YAQLEvaluationException in workflow error message for create_admin

Bug #1734747 reported by Julie Pichon
10
This bug affects 2 people
Affects Status Importance Assigned to Milestone
tripleo
Fix Released
Critical
Unassigned

Bug Description

I'm currently trying to debug an issue, where the stack failures list amounts to "ERROR":

(undercloud) [stack@undercloud-0 ~]$ openstack stack failures list --long overcloud
overcloud.AllNodesDeploySteps.WorkflowTasks_Step2_Execution:
  resource_type: OS::Mistral::ExternalResource
  physical_resource_id: 3a7e9a89-4283-4e8a-842e-2cde7b8b3e23
  status: CREATE_FAILED
  status_reason: |
    resources.WorkflowTasks_Step2_Execution: ERROR

It seems to be caused by something going wrong while running the workflows at https://github.com/openstack/tripleo-common/blob/master/workbooks/access.yaml , however due to an error in how the errors or messages are parsed in the workflow, it's difficult to find the root of the problems.
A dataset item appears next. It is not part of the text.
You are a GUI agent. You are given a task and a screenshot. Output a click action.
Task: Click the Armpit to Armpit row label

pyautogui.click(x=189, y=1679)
There are many pages of YAQL evaluation errors, I'm pasting a few that seem relevant and ideally should be fixed to ease debugging in the future:

  ceph_base_ansible_workflow [task_ex_id=e3e09097-c89d-4b7d-aef5-5169f7f09c57] -> Failure caused by error in tasks: enable_ssh_admin

  enable_ssh_admin [task_ex_id=fe7e29f1-26ca-4c53-bc35-e72feb19ea58] -> Failure caused by error in tasks: create_admin_via_nova

  create_admin_via_nova [task_ex_id=d8ae0d9c-58f3-4f4e-9fa3-bf3189a61a76] -> Failure caused by error in tasks: create_admin

  create_admin [task_ex_id=22bf7ba4-c11f-48cb-a110-48548576da06] -> One or more actions had failed.
    [wf_ex_id=009ce7eb-0e88-4f08-800a-0716dcaa17ac, idx=0]: Failed to run task [error=Can not evaluate YAQL expression [expression=task(deploy_config).result.deploy_stderr, error=Unknown function "#property#depl
oy_stderr", data={}], wf=tripleo.deployment.v1.deploy_on_server, task=send_message]:

YaqlEvaluationException: Can not evaluate YAQL expression [expression=task(deploy_config).result.deploy_stderr, error=Unknown function "#property#deploy_stderr", data={}]

- - -

2017-11-27 13:30:34.431 1352 INFO workflow_trace [req-9ad76c03-46ba-455c-b02a-0536bce603d9 2c93e7a436fe4ef8ae0b91c6ec5e921c 48958151e805416f939c5579ae578435 - default default] Workflow 'tripleo.access.v1.create_admin_via_nova' [RUNNING -> ERROR, msg=Failure caused by error in tasks: create_admin
...
  create_admin_via_nova [task_ex_id=d8ae0d9c-58f3-4f4e-9fa3-bf3189a61a76] -> Failure caused by error in tasks: create_admin

  create_admin [task_ex_id=22bf7ba4-c11f-48cb-a110-48548576da06] -> One or more actions had failed.
    [wf_ex_id=009ce7eb-0e88-4f08-800a-0716dcaa17ac, idx=0]: Failed to run task [error=Can not evaluate YAQL expression [expression=task(deploy_config).result.deploy_stderr, error=Unknown function "#property#deploy_stderr", data={}], wf=tripleo.deployment.v1.deploy_on_server, task=send_message]:

  create_admin [task_ex_id=22bf7ba4-c11f-48cb-a110-48548576da06] -> One or more actions had failed.
    [wf_ex_id=009ce7eb-0e88-4f08-800a-0716dcaa17ac, idx=0]: Failed to run task [error=Can not evaluate YAQL expression [expression=task(deploy_config).result.deploy_stderr, error=Unknown function "#property#depl
oy_stderr", data={}], wf=tripleo.deployment.v1.deploy_on_server, task=send_message]:

[...]
  File "/usr/lib/python2.7/site-packages/mistral/expressions/yaql_expression.py", line 119, in evaluate
    cls).evaluate(trim_expr, data_context)
  File "/usr/lib/python2.7/site-packages/mistral/expressions/yaql_expression.py", line 73, in evaluate
    ", data=%s]" % (expression, str(e), data_context)
YaqlEvaluationException: Can not evaluate YAQL expression [expression=task(deploy_config).result.deploy_stderr, error=Unknown function "#property#deploy_stderr", data={}]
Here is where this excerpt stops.